The stock market is almost dead flat early Tuesday, ahead of the tonight’s presidential debate between Democratic nominee Vice President Kamala Harris and Republican candidate former President Donald Trump.
Investors good have reason to sit on their hands for the moment and see how it plays out. It’s been a tumultuous election season that has involved the cataclysmic debate performance of President Biden on June 27, the attempted assassination of Trump on July 13, and Biden’s decision to drop out of the race on July 21.
Polling and prediction markets both have the election as a dead heat, with many seeing tonight’s debate — set for 9 p.m.
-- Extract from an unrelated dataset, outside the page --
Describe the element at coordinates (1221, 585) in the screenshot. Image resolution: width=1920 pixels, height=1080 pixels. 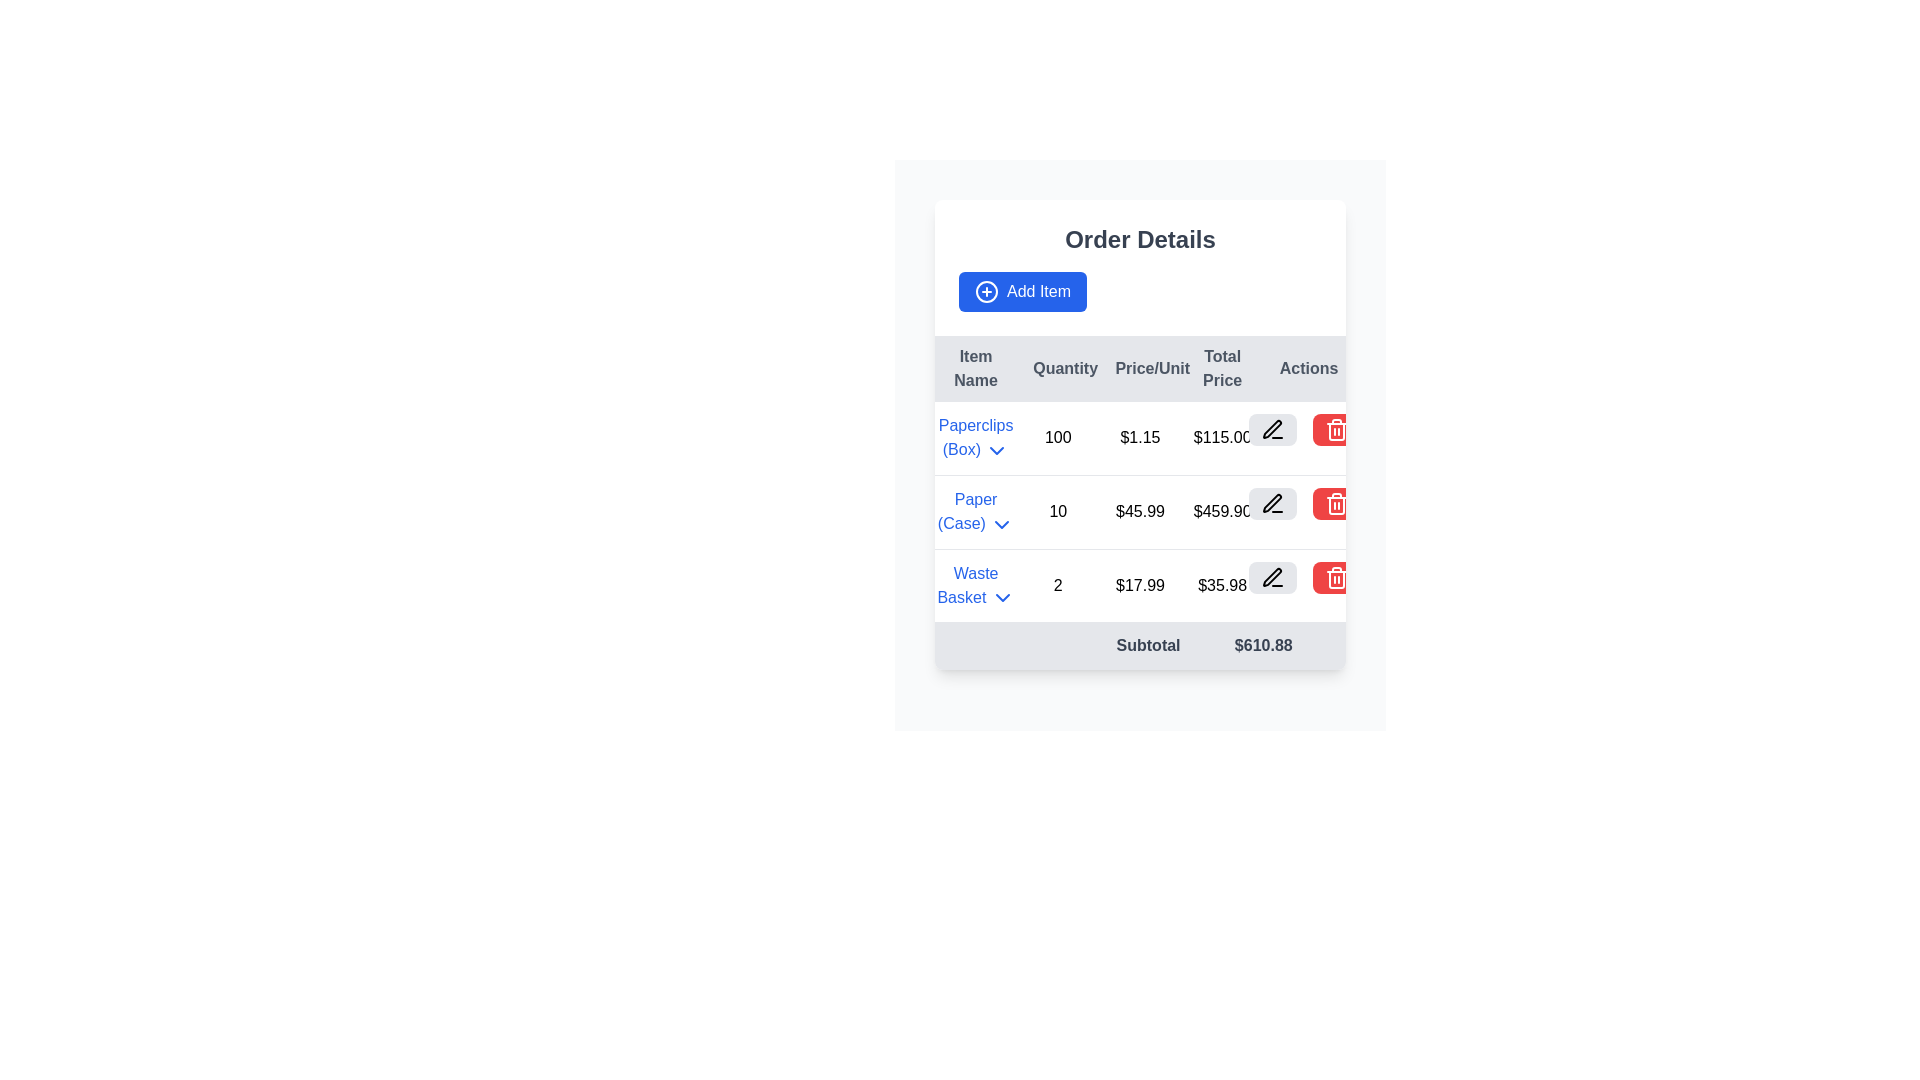
I see `the text label displaying the total price '$35.98' for the item 'Waste Basket' in the tabular structure` at that location.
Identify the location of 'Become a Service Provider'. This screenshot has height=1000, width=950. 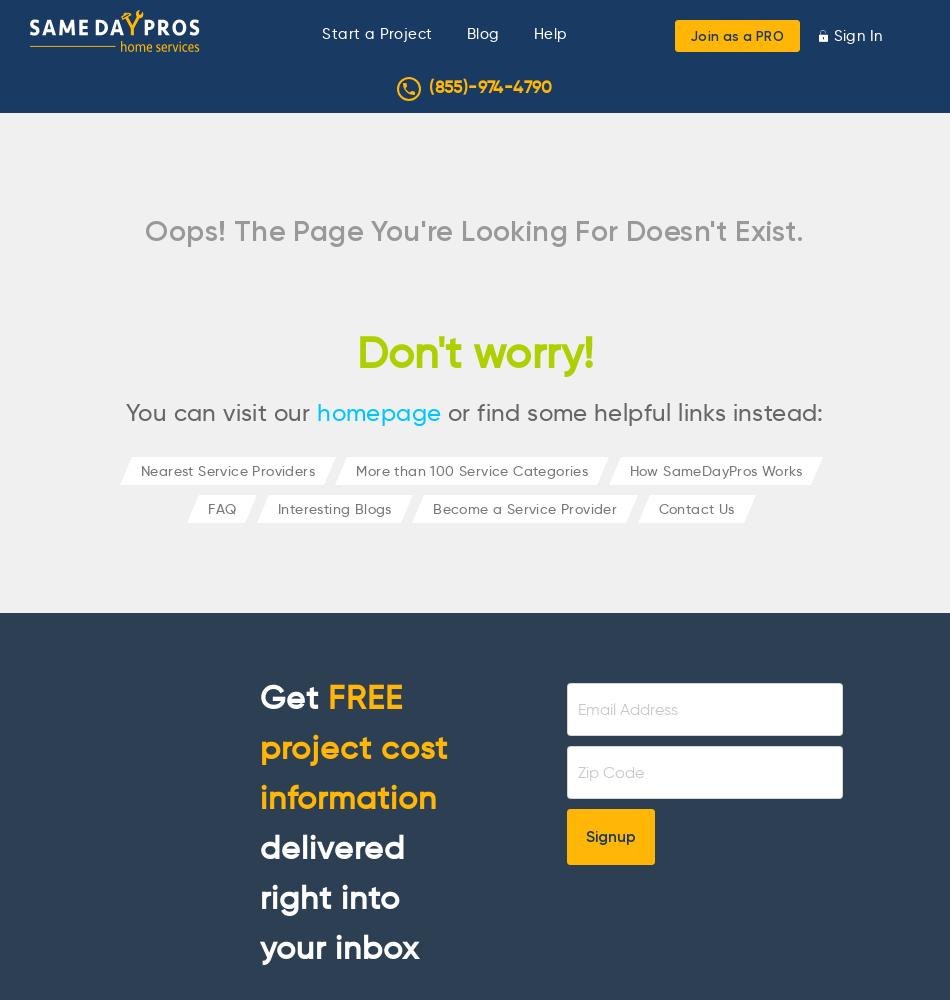
(524, 508).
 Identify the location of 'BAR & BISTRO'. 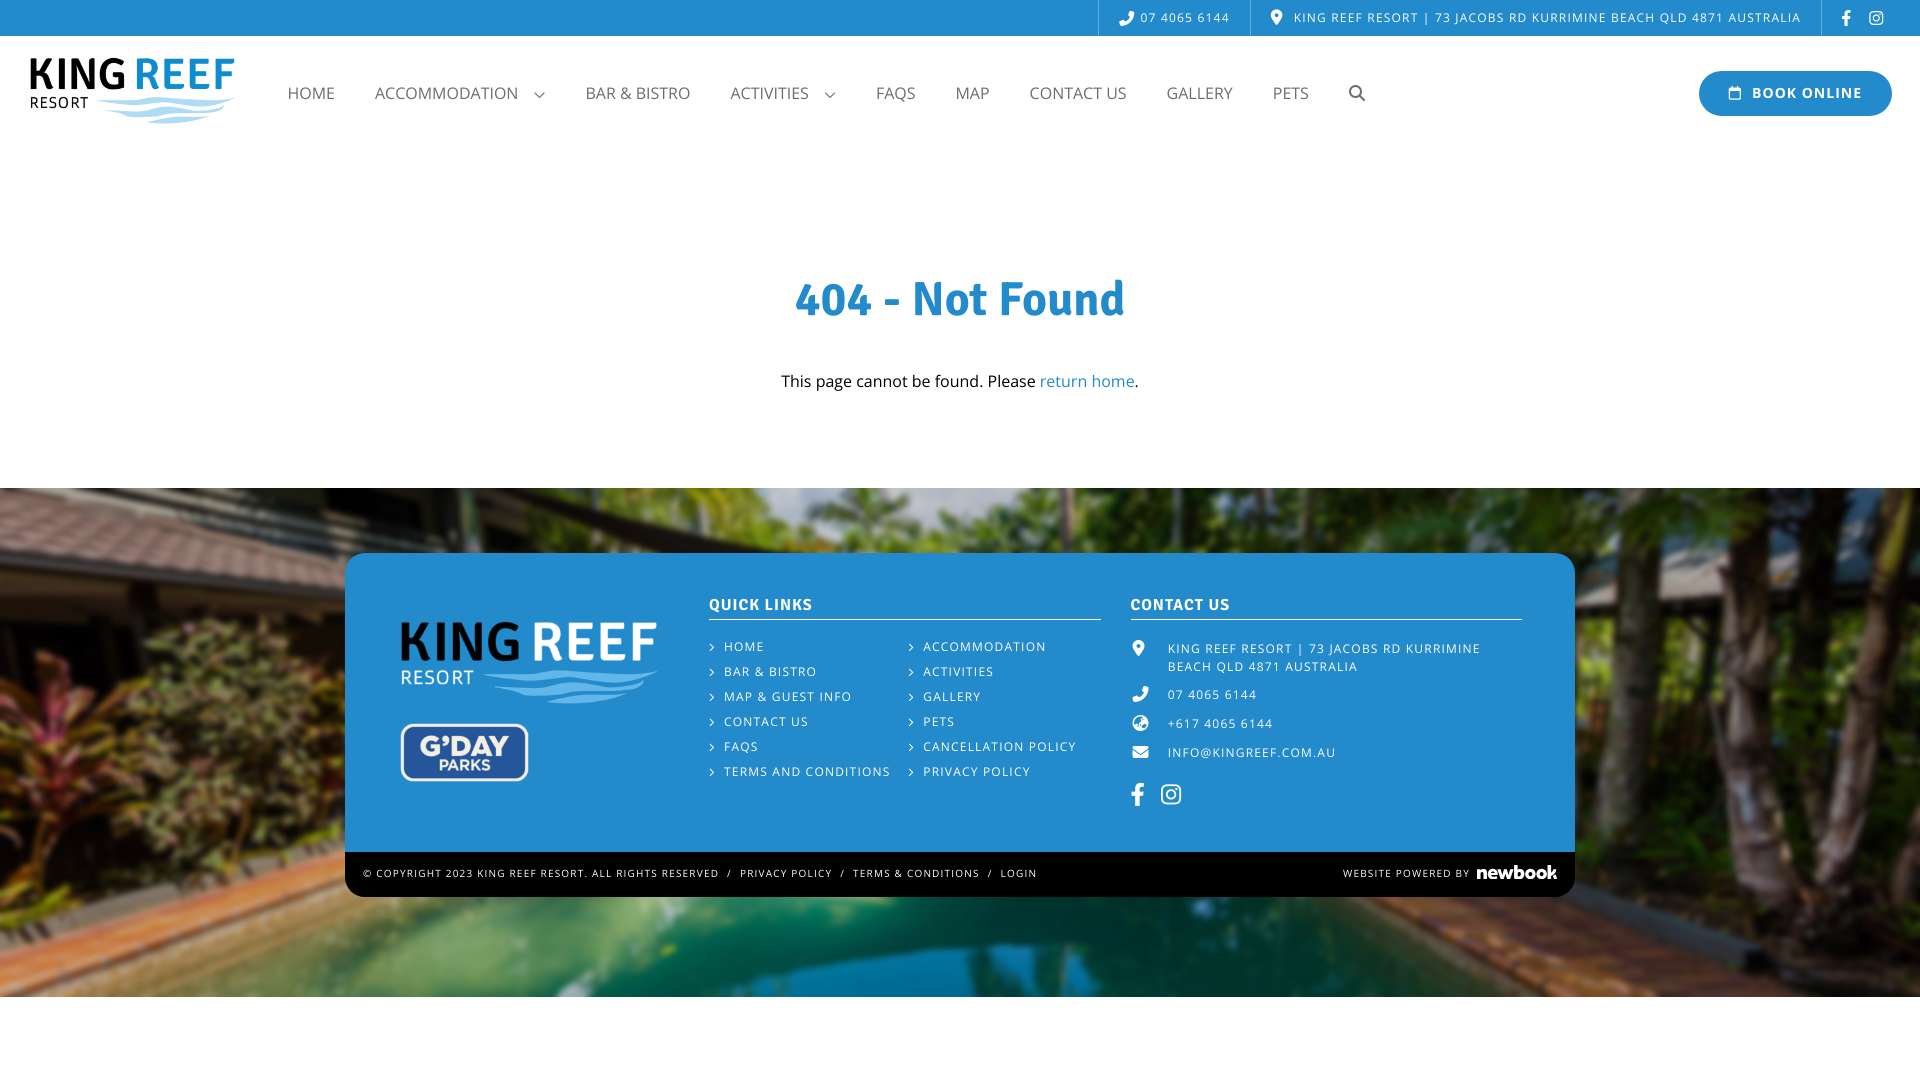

ET in Philadelphia — as perhaps one of the few remaining events before November that could potentially shake up a race that seems to be solidifying.
Gauging the state of the race by the looking at the stock market is always a fraught exercise, given the plethora of company specific and economy-wide elements that can impact share prices.
But Goldman Sachs thematic baskets of stocks that stand to benefit from either GOP or Democratic policies seem to confirm the topsy-turvy nature of the race since the Biden-Trump debate.
The GOP basket — weighted toward companies such as steel firms that would benefit from steep tariffs Trump has promised — opened up a lead in the aftermath of the first debate and the assassination attempt of Trump.
But that lead collapsed once Biden announced his withdrawal from the race, with the Democratic policy basket — weighted toward solar firms and home builders, among others — taking the lead.
Both baskets took a bath with the steep 10% sell-off that hit the market in early August. But the Democratic convention in Chicago seemed to give the Democratic basket a lift by a good four percentage points or so.
Whether that changes drastically in the aftermath of tonight’s debate could shed a bit of light of who won, at least in the eyes of traders.